#### GOAL:
Rescale the coordinates in the answers, starting at the beginning of the entries and ending at the line that contains "click(618, 95)". Copy every line in that span in full, but multiply each answer coordinate by 0.2 and round it to a whole number, with halves going up. Leave all other numbers as they are.

#### DATA PROVIDED:

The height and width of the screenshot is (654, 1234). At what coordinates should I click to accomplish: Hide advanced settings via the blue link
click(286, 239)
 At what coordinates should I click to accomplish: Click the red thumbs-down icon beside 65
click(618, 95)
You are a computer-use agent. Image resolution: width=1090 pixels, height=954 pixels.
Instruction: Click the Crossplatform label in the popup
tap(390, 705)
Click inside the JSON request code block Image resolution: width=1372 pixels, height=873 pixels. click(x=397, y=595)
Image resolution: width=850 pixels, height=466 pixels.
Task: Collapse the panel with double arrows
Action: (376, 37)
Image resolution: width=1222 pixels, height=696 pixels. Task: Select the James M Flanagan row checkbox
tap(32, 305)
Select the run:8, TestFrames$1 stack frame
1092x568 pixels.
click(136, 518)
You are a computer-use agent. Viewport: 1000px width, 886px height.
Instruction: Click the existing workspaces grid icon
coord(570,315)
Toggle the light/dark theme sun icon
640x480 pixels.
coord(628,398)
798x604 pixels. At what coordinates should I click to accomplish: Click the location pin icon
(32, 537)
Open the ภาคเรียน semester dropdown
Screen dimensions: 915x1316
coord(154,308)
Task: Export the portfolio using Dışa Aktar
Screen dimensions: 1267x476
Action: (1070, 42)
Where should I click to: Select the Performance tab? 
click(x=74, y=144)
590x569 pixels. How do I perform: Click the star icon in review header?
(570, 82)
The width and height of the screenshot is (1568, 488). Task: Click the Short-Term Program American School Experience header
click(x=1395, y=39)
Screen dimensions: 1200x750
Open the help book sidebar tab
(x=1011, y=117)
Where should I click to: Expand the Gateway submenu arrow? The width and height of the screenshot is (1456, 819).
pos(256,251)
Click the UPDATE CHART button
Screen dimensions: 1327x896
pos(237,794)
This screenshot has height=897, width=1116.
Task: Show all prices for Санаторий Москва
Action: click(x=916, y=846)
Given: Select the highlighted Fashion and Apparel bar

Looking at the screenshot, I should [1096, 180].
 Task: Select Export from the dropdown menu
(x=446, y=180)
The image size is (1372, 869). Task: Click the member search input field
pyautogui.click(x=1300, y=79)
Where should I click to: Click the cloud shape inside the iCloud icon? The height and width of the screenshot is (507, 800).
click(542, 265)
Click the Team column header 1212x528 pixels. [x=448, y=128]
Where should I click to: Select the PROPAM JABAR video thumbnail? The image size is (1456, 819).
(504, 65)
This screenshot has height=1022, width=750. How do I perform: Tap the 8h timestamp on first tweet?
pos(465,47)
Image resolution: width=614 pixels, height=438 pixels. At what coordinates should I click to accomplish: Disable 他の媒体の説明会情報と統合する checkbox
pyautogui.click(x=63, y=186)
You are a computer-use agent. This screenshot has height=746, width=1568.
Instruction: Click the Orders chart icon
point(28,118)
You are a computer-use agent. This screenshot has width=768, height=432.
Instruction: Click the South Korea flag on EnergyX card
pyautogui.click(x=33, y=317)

#### THE OUTPUT:
The height and width of the screenshot is (654, 1234). At what coordinates should I click to accomplish: Hide advanced settings via the blue link
click(57, 48)
 At what coordinates should I click to accomplish: Click the red thumbs-down icon beside 65
click(124, 19)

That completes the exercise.